I really don’t get too worked up about the distinctions here because there’s just a lot we don’t know, and I’m not convinced that any one belief on this point is needed to have experiences with God and develop my own humanity the best I can. What this conversation does do for me is loosen my grip on monotheism. And after my prayer to Great River (that I mentioned in the article I linked to at the beginning), I began to see the draw towards polytheism.

Loosely-held polytheism can be a doorway into contemplation of our natural world. Being in nature grounds me. And when I’m with a tree, I’m with that tree. I want to feel the texture of its bark, feel it’s warmth or coolness, and take in the light that cascades through its branches and leaves. I feel alive. I can almost hear the spirit of the tree and feel the vibration of its unique voice. There is divinity there. And had I been raised in a polytheistic religion, I may have recognized the God of Trees flowing through its being. But I wasn’t. I was raised in a trinity-based religion where two of the three have physical bodies, so that means I’m inclined to recognize that the feeling I get from the tree is the Holy Ghost.

It doesn’t seem to matter what I call it, the experience is the same. When we fight about how we are describing our experiences, we get distracted from the experience and loose the connection we have to those God moments that enlighten our minds and enliven our souls. These God moments are common among us. They unite us all together in a shared humanity. The experiences we have are real. What we call them are constructs of our context.
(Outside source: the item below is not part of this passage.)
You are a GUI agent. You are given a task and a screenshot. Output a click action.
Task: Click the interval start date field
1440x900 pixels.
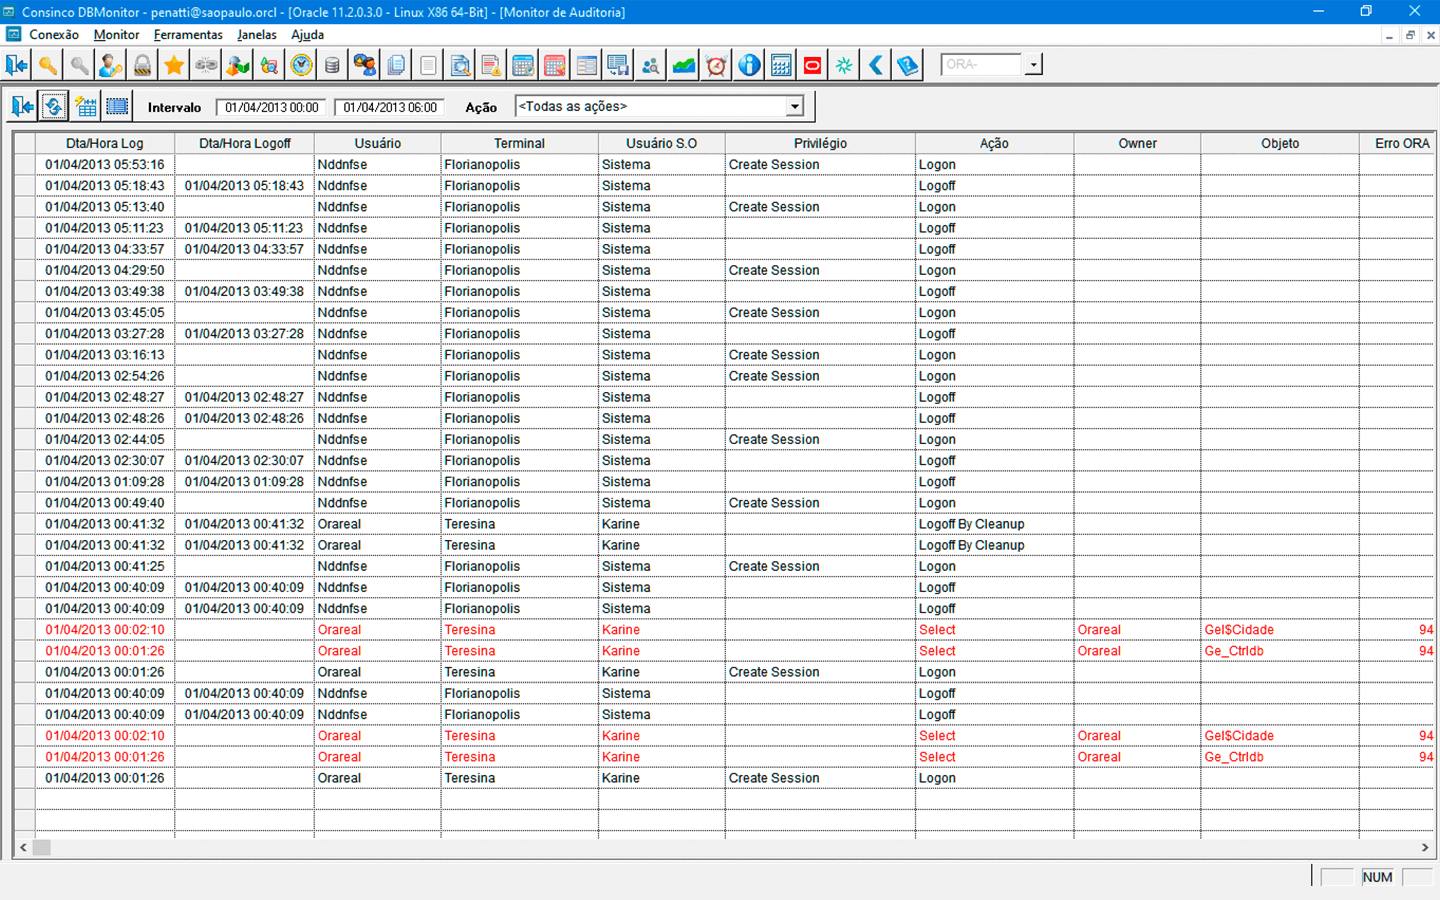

I’m far more interested in our shared experiences than in arguing about the way we describe those experiences. I want to hear all the beautiful ways these experiences show up for others. I’m fascinated by the way polytheists describe their experiences, and I like it. I like “paganism”. I also like the ways monotheists describe their experiences. It’s all so wonderful, and it all points in the same direction, regardless of our differences. One god, three gods, a thousand gods, it all points to love. God is Love. And as Paul taught, love doesn’t get jealous. Love never fails.



  • Jeff Crookston

    I’m probably too stopped up to allow myself to experience God to the degree I could, but intellectually, I like your thoughts and feel another layer of dualistic thinking departing my mind inspired by what you’ve shared. God is love. What really matters is that individuals allow themselves to experience that and become it.

    • Rachel Logan

      Jeff, I love that. What really matters is that individuals allow themselves to experience God as love, and then let that awaken the love inside of them. What a world that would be!